Wer z.B. zuhause liest, abends noch eine Stunde vor dem Einschlafen oder bei schönem Wetter draußen auf dem Balkon oder gemütlich im Lesesessel mit einer Tasse Tee oder einem Gläschen Wein, wird oft von niemandem beim Lesen gesehen werden. Ohne jemanden direkt zu fragen, wüsste ich daher nicht, ob die betreffende Person liest oder nicht.
Nur weil ich sie nicht lesen sehe, heißt das nicht, dass sie nicht liest.

Dazu kommt, dass manche Leute mit einer Lese-App auf ihrem Smartphone lesen und wenn man nicht direkt neben jemandem steht und ihm auf den Bildschirm schaut, wüsste man nicht, ob er jetzt ein Buch liest, einen Artikel, eine Instagramstory, sich ein YouTube-Video anschaut oder etwas anderes macht.

Verkaufszahlen von Büchern geben möglicherweise ein Indiz, sind aber als Metrik auch nicht unbedingt verlässlich.
Meine Schwägerin liest z.B. eine Riesenmenge, leiht sich aber vieles aus der Bibliothek. Second-Hand-Käufe (z.B. über Ebay) oder das Weitergeben von Büchern, sei es durch Verleihen an andere Leser oder das Verschenken z.B. mithilfe von öffentlichen Bücherschränken, wird mit Verkaufsstatistiken nicht erfasst.
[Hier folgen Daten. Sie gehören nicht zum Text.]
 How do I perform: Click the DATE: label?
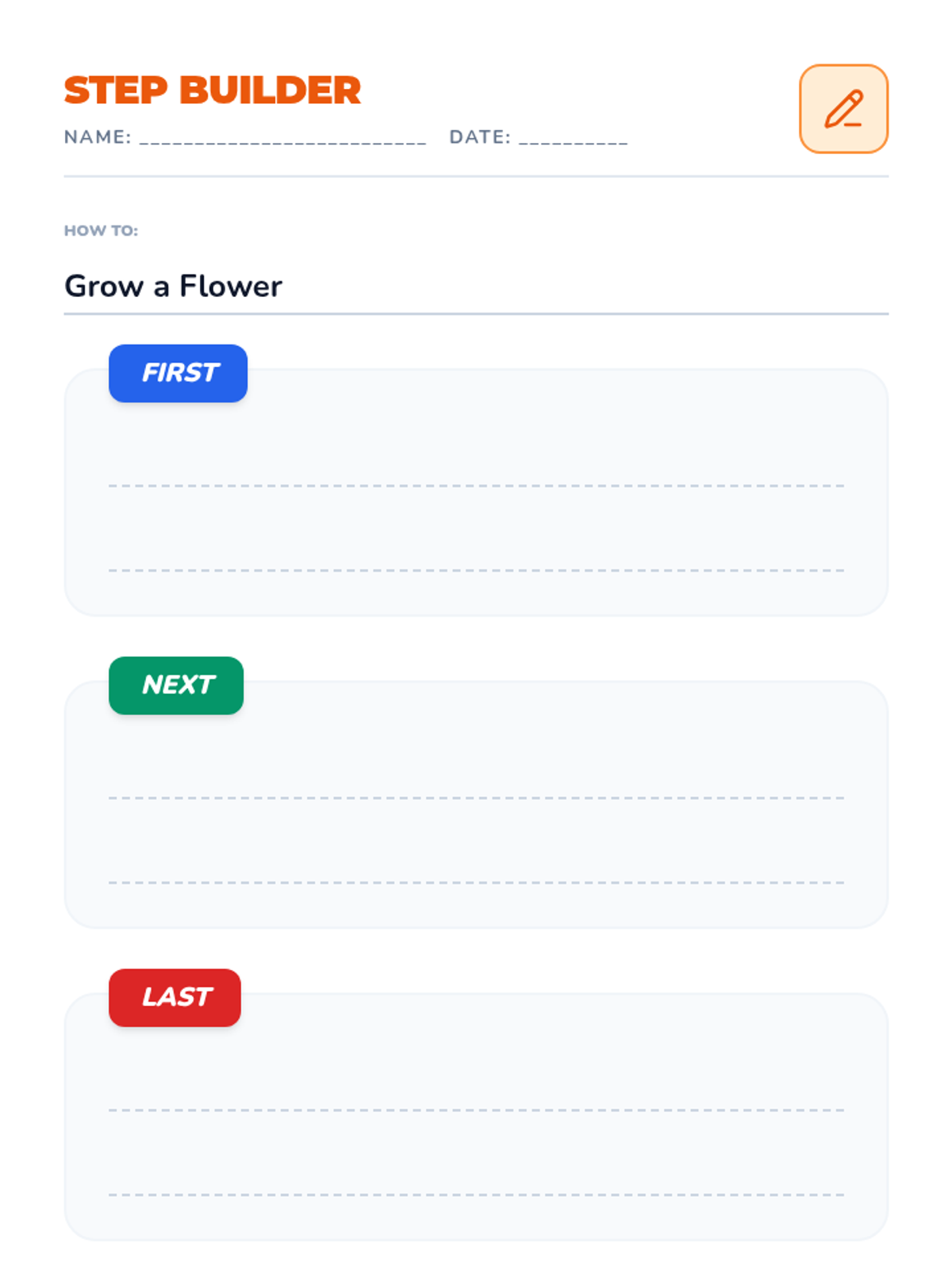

Und natürlich wird auch nicht jedes Buch, das gekauft wird auch gleich gelesen.
Es kann sein, dass das Buch auf das Regal wandert und nie gelesen wird. Es kann aber auch sein, dass jemand in einem Jahr 50 Bücher liest, die sie alle schon vor mehreren Jahren gekauft hat.
Man kann Bücher, die man besitzt, natürlich auch mehrmals lesen, ohne sie mehrmals zu kaufen.
All das nur zu zeigen, dass es keine 1:1-Korrelation zwischen der Anzahl der gekauften Bücher und der Anzahl der gelesenen Bücher geben muss.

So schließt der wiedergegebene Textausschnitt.